Tocolytic Use for Delaying Delivery in Facilities Without OB Resources
Tocolytics can be given to delay delivery for 48-72 hours in preterm labor to facilitate maternal transfer to a facility with appropriate obstetric resources, particularly when this allows for administration of antenatal corticosteroids and improves neonatal outcomes. 1
Rationale for Tocolytic Use During Transfer
The primary goal of tocolytic therapy in this scenario is not to stop preterm labor completely but to:
- Delay delivery long enough for safe maternal transfer
- Allow time for administration of interventions that improve neonatal outcomes
- Ensure delivery occurs in a facility with appropriate maternal and neonatal care capabilities
According to ACOG/SMFM guidelines, hospitals without optimal resources for maternal and neonatal care should have protocols in place to facilitate timely transport to appropriate facilities. These protocols should include recommendations for tocolytic therapy to enable safe transfer 1.
Appropriate Clinical Scenario
Tocolytic therapy for transfer is most appropriate when:
- Patient is in preterm labor at a facility without adequate obstetric resources
- Gestational age is between 23-34 weeks (particularly beneficial <32 weeks)

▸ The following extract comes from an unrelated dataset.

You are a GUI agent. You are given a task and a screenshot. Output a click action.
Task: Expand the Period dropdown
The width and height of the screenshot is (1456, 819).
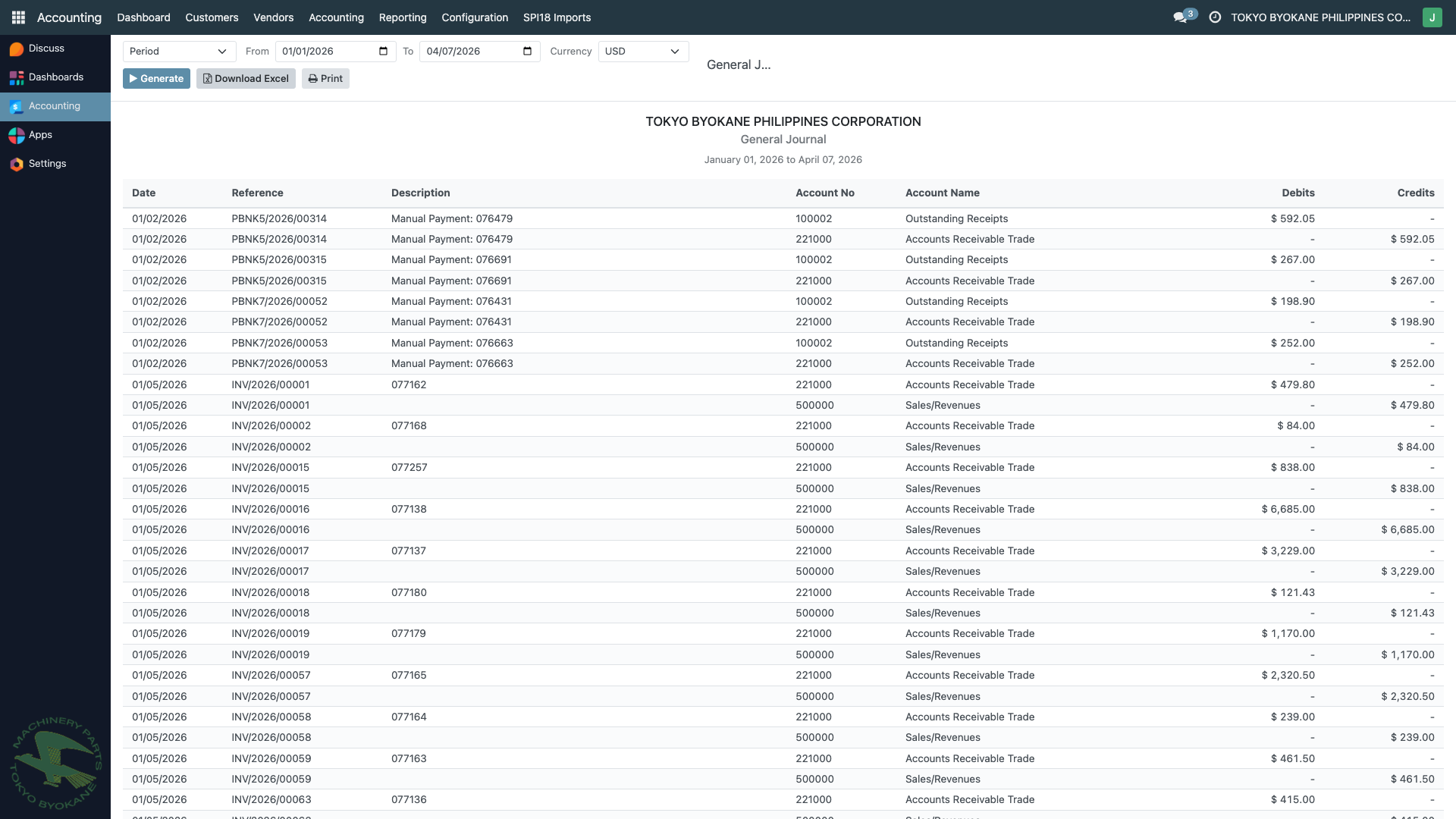pyautogui.click(x=179, y=52)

- There are no contraindications to tocolysis
- The goal is to gain 48-72 hours for maternal transfer and steroid administration
- The receiving facility has appropriate maternal-fetal and neonatal care capabilities
Choice of Tocolytic Agent
While several tocolytic options exist, the evidence suggests:
- Nifedipine may be a reasonable first choice due to ease of administration and limited side effects compared to beta-mimetics 2
- Indomethacin may be considered for acute tocolysis at gestational ages <32 weeks, but should be limited to <48 hours of use 2
- Magnesium sulfate has a controversial role as a tocolytic but provides the additional benefit of fetal neuroprotection when delivery is anticipated 1, 3
Important Considerations and Precautions
- Tocolytics typically delay delivery for only 48-72 hours, which is sufficient for transfer and steroid administration but not for long-term pregnancy prolongation 2, 4
- Maternal safety must be prioritized - certain tocolytics carry significant risks of maternal cardiovascular and respiratory effects 5
- The risk-benefit ratio must be continuously reassessed during tocolytic administration 6
- Contraindications to tocolysis must be identified (e.g., severe preeclampsia, placental abruption, intrauterine infection)
Protocol for Implementation
Assess appropriateness for tocolysis:
- Confirm preterm labor diagnosis
- Evaluate for contraindications to tocolysis
- Determine if maternal and fetal status permit safe transfer
Initiate tocolytic therapy:
- Choose agent based on gestational age, maternal comorbidities, and availability
- Begin at appropriate dosing for the selected agent
Arrange transfer:
- Contact receiving facility with appropriate level of maternal and neonatal care
- Coordinate with transport team regarding timing and monitoring during transfer
Concurrent interventions:
- Administer antenatal corticosteroids if 23-34 weeks gestation
- Consider magnesium sulfate for neuroprotection if <32 weeks
- Initiate appropriate antibiotics if indicated (e.g., for GBS prophylaxis)
Pitfalls and Caveats
- Do not delay transfer for administration of tocolytics if rapid deterioration of maternal or fetal status is occurring
- Avoid prolonged tocolytic use beyond what is needed for transfer and steroid administration
- Monitor closely for adverse effects of tocolytic agents, particularly cardiovascular and pulmonary complications
- Recognize that tocolysis may be contraindicated in certain conditions like chorioamnionitis, severe preeclampsia, or significant hemorrhage
The evidence supports that while tocolytics may not significantly improve long-term neonatal outcomes by themselves, they can delay delivery long enough to allow for interventions that do improve outcomes, particularly antenatal corticosteroids and transfer to facilities with appropriate neonatal intensive care 4.